◆ **Task details**
Substitute "Screen size" for each occurrence of "Viewport" in the lines below, and leave everything else as it is.

◆ **Material supplied**
------------------------------------------------------------
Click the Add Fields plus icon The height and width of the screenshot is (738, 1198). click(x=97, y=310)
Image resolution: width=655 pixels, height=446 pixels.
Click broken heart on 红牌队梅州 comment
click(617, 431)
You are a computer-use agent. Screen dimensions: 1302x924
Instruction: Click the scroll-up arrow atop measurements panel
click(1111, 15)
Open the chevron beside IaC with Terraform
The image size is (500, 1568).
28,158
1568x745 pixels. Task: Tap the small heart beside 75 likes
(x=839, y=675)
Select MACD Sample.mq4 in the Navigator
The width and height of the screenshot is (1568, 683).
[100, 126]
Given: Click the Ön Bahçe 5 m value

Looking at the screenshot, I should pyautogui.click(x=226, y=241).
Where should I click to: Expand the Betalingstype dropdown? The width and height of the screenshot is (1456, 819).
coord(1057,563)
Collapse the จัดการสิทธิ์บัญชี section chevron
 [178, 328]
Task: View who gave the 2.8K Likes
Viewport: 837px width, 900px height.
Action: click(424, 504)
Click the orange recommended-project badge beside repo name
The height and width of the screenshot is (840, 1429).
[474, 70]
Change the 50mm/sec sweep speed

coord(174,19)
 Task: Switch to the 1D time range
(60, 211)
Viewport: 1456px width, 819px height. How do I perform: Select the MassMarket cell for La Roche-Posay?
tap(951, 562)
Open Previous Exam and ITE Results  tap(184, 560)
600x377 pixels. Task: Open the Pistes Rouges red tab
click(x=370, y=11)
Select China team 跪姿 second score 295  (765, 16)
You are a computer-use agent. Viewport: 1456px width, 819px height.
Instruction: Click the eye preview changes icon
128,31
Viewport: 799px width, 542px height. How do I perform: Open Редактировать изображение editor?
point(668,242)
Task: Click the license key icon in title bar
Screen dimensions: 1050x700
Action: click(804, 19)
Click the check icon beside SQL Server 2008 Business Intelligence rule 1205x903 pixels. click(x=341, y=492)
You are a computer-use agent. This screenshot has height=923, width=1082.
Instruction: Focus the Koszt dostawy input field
------------------------------------------------------------
◆ **Written answer**
Click the Add Fields plus icon The height and width of the screenshot is (738, 1198). click(x=97, y=310)
Image resolution: width=655 pixels, height=446 pixels.
Click broken heart on 红牌队梅州 comment
click(617, 431)
You are a computer-use agent. Screen dimensions: 1302x924
Instruction: Click the scroll-up arrow atop measurements panel
click(1111, 15)
Open the chevron beside IaC with Terraform
The image size is (500, 1568).
28,158
1568x745 pixels. Task: Tap the small heart beside 75 likes
(x=839, y=675)
Select MACD Sample.mq4 in the Navigator
The width and height of the screenshot is (1568, 683).
[100, 126]
Given: Click the Ön Bahçe 5 m value

Looking at the screenshot, I should pyautogui.click(x=226, y=241).
Where should I click to: Expand the Betalingstype dropdown? The width and height of the screenshot is (1456, 819).
coord(1057,563)
Collapse the จัดการสิทธิ์บัญชี section chevron
 [178, 328]
Task: View who gave the 2.8K Likes
Screen size: 837px width, 900px height.
Action: click(424, 504)
Click the orange recommended-project badge beside repo name
The height and width of the screenshot is (840, 1429).
[474, 70]
Change the 50mm/sec sweep speed

coord(174,19)
 Task: Switch to the 1D time range
(60, 211)
Screen size: 1456px width, 819px height. How do I perform: Select the MassMarket cell for La Roche-Posay?
tap(951, 562)
Open Previous Exam and ITE Results  tap(184, 560)
600x377 pixels. Task: Open the Pistes Rouges red tab
click(x=370, y=11)
Select China team 跪姿 second score 295  (765, 16)
You are a computer-use agent. Screen size: 1456px width, 819px height.
Instruction: Click the eye preview changes icon
128,31
Screen size: 799px width, 542px height. How do I perform: Open Редактировать изображение editor?
point(668,242)
Task: Click the license key icon in title bar
Screen dimensions: 1050x700
Action: click(804, 19)
Click the check icon beside SQL Server 2008 Business Intelligence rule 1205x903 pixels. click(x=341, y=492)
You are a computer-use agent. This screenshot has height=923, width=1082.
Instruction: Focus the Koszt dostawy input field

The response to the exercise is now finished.